Thank You Gregory Packaging
Gregory Packaging should be used in every COVID-19 case – by the defense. This case supports the policy and the reality that there is no business income loss resulting from COVID-19. Every defense attorney should hope the plaintiff attorney references it.
Beyond Gregory Packaging, which obviously doesn't help the plaintiff attorneys as much as they hoped or thought, several other cases also prove the lack of business income coverage in COVID-19 situations:
- Mama Jo's, Inc. v. Sparta Ins. Co.: A restaurant did not sustain direct physical loss when dust and debris from nearby roadwork could be remediated by cleaning;
- Mastellone v. Lightning Rod Mut. Ins. Co.: Mold which could be removed by cleaning was not physical damage as it did not alter or otherwise affect the structural integrity of the building's siding;
- Universal Image Prods. v. Chubb Corp.: Intangible harms such as odors or the presence of mold and bacteria in an HVAC system did not constitute physical damage to property; and
- Great N. Ins. Co. v. Benjamin Franklin Fed. Sav. & Loan Ass'n: Asbestos contamination was not a physical loss as the building remained unchanged.
Finally, But Most Importantly
Business income is a secondary coverage meaning that it covers the indirect loss (the loss of income) resulting from or arising out of a direct loss – property damage. No insured can have a “stand-alone" business income loss, a business income loss is dependent upon there first being direct property damage.

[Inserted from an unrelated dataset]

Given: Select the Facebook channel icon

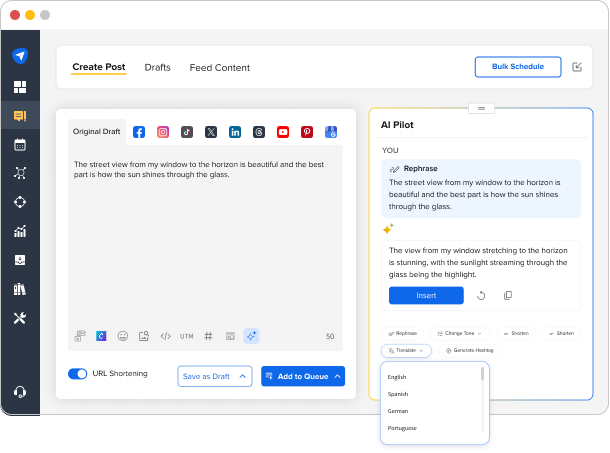Looking at the screenshot, I should click(139, 131).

Gregory Packaging focused on proving direct property damage to force Travelers to pay: 1) The cost to repair the ammonia piping system; 2) the cost to repair the refrigeration system; 3) the cost to clean all traces of ammonia from the building and all surfaces; and 4) any loss of income that resulted from the delayed opening. Everything was dependent on there being a direct property loss.
With COVID-19, every business income claim requires there be direct property damage. Without direct property damage, there is no business income loss. The same principle applies to civil authority losses, but civil authority losses are excluded from COVID-19 claims for a different set of reasons (not the focus of this article).
If it can be proven that the coronavirus does cause property damage at the described premises, the insured is required to make and prove a property damage claim BEFORE a business income claim is triggered. In proving a direct property loss, the insured is required to comply with all policy conditions which includes:
- Giving the insurance carrier a description of the property involved;
- Providing a description of how, when a where the loss or damage occurred;
- Protecting the covered property from further damage (which means cleaning it in the case of a virus);
- Providing an inventory of all damaged and undamaged goods when requested by the insurance carrier;
- Allowing the insurance carrier to take samples of the damaged property for inspection, testing and analysis
- Providing a signed, sworn proof of loss containing the information requested to investigate the claim;
- Cooperating with the insurance carrier in the investigation or settlement of the claim; and
- Repairing or replacing the damaged property as soon as reasonably possible when replacement cost is sought. This means cleaning the “damaged" property.
These are conditions subsequent. If the insured does not comply, it has violated the contract. And if “damage" no longer exists, the business income coverage is no longer triggered.
For a more in depth analysis of the business income exclusions see, “Coronavirus (COVID-19): Does Business Income Respond?"
As much empathy as society has for the individuals who have suffered greatly from this pandemic, the industry is forced to and must follow the insurance contract. Given the facts as they are understood there is no coverage for COVID-19 business income losses; even the most popular case being held out as proof does nothing but prove the lack of or a severely limited amount of coverage. This is biological not physical.